Advances in the genetics of nonalcoholic fatty liver disease

Purpose of review Nonalcoholic fatty liver disease (NAFLD) is the most common cause of liver disease in the United States and has a strong heritable component. Advances in understanding the genetic underpinnings of NAFLD have revealed important insights into NAFLD pathogenesis, prognosis, and potential therapeutic targets. The purpose of this review is to summarize data on common and rare variants associated with NAFLD, combining risk variants into polygenic scores to predict NAFLD and cirrhosis as well as emerging evidence on using gene silencing as a novel therapeutic target in NAFLD. Recent findings Protective variants in HSD17B13, MARC1 and CIDEB have been identified and a confer 10–50% lower risk of cirrhosis.

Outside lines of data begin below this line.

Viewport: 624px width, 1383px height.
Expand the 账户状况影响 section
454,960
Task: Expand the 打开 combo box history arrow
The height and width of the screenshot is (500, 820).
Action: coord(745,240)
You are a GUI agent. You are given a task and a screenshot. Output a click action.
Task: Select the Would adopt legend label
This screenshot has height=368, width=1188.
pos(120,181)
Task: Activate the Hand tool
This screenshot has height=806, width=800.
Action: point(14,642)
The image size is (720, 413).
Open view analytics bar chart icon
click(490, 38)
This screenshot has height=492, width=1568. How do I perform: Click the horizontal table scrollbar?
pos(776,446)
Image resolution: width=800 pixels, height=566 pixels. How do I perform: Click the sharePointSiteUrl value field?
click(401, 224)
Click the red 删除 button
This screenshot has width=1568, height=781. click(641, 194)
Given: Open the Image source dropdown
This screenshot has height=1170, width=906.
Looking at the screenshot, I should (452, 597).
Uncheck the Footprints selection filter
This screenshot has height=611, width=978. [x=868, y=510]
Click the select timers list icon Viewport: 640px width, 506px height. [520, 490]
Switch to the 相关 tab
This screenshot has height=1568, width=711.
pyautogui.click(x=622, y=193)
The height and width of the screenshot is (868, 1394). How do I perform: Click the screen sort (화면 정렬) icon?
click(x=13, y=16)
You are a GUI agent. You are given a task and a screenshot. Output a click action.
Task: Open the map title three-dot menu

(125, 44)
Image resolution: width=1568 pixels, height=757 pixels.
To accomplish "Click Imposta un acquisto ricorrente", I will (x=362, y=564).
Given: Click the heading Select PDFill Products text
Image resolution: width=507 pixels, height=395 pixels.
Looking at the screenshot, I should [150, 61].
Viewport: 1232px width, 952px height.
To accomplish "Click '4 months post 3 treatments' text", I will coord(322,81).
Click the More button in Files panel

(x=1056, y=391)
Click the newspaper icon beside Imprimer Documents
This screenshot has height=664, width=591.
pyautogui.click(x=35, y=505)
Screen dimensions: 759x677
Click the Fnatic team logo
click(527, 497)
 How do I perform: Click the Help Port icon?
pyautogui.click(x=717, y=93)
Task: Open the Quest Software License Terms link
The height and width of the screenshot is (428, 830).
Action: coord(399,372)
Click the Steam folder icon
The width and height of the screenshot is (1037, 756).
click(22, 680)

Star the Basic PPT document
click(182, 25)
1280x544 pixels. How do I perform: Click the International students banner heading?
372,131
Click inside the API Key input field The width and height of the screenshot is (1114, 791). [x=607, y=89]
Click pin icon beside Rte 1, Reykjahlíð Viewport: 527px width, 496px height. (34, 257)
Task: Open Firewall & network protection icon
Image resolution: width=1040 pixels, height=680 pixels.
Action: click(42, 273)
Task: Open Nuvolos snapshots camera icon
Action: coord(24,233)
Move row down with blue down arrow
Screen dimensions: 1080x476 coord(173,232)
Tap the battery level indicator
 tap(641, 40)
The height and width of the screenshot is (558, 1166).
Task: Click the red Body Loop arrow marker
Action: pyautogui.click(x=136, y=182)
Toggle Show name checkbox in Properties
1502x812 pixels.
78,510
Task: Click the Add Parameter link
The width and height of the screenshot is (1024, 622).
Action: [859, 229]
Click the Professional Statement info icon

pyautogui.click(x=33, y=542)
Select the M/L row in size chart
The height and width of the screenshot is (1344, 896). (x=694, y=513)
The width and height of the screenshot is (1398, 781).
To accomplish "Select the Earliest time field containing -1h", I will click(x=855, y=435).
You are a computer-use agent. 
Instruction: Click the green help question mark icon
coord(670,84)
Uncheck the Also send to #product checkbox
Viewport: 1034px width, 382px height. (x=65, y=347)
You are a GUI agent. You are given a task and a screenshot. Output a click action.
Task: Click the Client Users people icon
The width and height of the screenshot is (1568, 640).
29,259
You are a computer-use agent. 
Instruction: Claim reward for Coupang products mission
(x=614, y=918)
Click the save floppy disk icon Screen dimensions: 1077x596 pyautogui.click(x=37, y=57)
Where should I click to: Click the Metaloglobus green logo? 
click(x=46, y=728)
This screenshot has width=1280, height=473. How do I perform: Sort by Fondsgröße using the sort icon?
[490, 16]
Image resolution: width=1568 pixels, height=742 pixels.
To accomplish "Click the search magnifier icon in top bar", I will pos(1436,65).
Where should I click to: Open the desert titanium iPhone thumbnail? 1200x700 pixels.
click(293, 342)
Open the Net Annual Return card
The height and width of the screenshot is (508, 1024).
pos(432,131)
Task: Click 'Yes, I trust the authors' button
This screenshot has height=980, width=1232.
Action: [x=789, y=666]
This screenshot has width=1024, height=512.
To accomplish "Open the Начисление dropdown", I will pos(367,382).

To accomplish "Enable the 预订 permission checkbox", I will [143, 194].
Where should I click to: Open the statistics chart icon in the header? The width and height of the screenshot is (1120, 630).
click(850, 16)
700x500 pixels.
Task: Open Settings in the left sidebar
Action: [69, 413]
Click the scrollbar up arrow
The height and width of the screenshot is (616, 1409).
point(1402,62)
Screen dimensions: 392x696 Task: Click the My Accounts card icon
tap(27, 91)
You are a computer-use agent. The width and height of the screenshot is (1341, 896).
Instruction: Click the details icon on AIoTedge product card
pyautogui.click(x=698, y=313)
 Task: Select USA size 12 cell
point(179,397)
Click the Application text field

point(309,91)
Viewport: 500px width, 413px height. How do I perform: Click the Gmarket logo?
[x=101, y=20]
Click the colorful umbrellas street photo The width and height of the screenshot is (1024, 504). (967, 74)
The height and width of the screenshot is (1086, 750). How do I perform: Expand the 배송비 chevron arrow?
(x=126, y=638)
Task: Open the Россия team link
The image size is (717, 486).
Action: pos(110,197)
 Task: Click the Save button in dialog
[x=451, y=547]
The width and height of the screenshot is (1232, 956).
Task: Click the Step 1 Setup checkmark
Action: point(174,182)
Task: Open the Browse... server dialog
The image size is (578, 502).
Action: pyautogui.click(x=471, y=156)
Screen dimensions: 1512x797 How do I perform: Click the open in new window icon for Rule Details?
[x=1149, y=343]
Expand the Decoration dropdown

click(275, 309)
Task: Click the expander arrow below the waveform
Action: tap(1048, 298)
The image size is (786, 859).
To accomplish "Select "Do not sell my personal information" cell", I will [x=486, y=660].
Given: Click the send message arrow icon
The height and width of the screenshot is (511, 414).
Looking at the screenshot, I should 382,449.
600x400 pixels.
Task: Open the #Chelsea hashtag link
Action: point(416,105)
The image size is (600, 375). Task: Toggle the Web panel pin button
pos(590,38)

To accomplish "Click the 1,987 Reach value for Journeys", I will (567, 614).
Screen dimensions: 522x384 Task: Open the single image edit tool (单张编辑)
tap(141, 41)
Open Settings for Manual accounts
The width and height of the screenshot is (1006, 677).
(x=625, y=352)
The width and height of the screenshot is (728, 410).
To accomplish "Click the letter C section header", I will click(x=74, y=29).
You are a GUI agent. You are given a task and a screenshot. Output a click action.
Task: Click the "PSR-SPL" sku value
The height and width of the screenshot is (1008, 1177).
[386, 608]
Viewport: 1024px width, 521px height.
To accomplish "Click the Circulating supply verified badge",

Together, these as well as other NAFLD risk variants, including those in PNPLA3 and TM6SF2, can be combined to create polygenic risk scores associated with liver fat, cirrhosis, and hepatocellular carcinoma. Genomic analysis of extreme phenotypes including patients with lean NAFLD without visceral adiposity may uncover rare monogenic disorders with pathogenic and therapeutic implications and gene silencing strategies targeting HSD17B13 and PNPLA3 are being evaluated in early phase human studies as treatments for NAFLD. Summary Advances in our understanding of the genetics of NAFLD will enable clinical risk stratification and yield potential therapeutic targets.